Input data below:

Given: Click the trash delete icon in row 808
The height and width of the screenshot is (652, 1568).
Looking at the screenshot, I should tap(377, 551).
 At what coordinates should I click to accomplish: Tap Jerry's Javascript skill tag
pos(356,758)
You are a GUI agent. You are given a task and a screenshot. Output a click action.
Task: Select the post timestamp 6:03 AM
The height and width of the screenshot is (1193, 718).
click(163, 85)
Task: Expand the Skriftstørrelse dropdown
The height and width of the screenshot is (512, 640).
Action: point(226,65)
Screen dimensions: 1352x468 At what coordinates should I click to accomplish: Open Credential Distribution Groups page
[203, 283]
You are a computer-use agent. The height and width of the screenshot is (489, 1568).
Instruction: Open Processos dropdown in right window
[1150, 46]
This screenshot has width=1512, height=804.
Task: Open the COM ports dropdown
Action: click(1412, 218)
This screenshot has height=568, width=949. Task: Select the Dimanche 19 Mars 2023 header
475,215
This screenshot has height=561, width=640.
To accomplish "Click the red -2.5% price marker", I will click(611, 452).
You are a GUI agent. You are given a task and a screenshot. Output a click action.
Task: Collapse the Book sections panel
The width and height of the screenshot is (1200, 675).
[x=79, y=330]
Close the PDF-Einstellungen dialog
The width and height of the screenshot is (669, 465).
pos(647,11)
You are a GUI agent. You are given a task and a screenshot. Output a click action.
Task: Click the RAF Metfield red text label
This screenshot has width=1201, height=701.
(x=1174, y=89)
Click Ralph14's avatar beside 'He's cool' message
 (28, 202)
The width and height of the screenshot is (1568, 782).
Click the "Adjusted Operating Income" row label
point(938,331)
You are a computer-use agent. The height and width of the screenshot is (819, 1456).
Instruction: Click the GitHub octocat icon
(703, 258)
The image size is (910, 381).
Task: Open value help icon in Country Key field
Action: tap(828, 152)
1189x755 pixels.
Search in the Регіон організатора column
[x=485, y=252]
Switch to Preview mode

End of Input data.

● **Problem to solve**
Write out every entry again, keeping each line exactly the same.

● **Exercise output**
Given: Click the trash delete icon in row 808
The height and width of the screenshot is (652, 1568).
Looking at the screenshot, I should tap(377, 551).
 At what coordinates should I click to accomplish: Tap Jerry's Javascript skill tag
pos(356,758)
You are a GUI agent. You are given a task and a screenshot. Output a click action.
Task: Select the post timestamp 6:03 AM
The height and width of the screenshot is (1193, 718).
click(163, 85)
Task: Expand the Skriftstørrelse dropdown
The height and width of the screenshot is (512, 640).
Action: point(226,65)
Screen dimensions: 1352x468 At what coordinates should I click to accomplish: Open Credential Distribution Groups page
[203, 283]
You are a computer-use agent. The height and width of the screenshot is (489, 1568).
Instruction: Open Processos dropdown in right window
[1150, 46]
This screenshot has width=1512, height=804.
Task: Open the COM ports dropdown
Action: click(1412, 218)
This screenshot has height=568, width=949. Task: Select the Dimanche 19 Mars 2023 header
475,215
This screenshot has height=561, width=640.
To accomplish "Click the red -2.5% price marker", I will click(611, 452).
You are a GUI agent. You are given a task and a screenshot. Output a click action.
Task: Collapse the Book sections panel
The width and height of the screenshot is (1200, 675).
[x=79, y=330]
Close the PDF-Einstellungen dialog
The width and height of the screenshot is (669, 465).
pos(647,11)
You are a GUI agent. You are given a task and a screenshot. Output a click action.
Task: Click the RAF Metfield red text label
This screenshot has width=1201, height=701.
(x=1174, y=89)
Click Ralph14's avatar beside 'He's cool' message
 (28, 202)
The width and height of the screenshot is (1568, 782).
Click the "Adjusted Operating Income" row label
point(938,331)
You are a computer-use agent. The height and width of the screenshot is (819, 1456).
Instruction: Click the GitHub octocat icon
(703, 258)
The image size is (910, 381).
Task: Open value help icon in Country Key field
Action: tap(828, 152)
1189x755 pixels.
Search in the Регіон організатора column
[x=485, y=252]
Switch to Preview mode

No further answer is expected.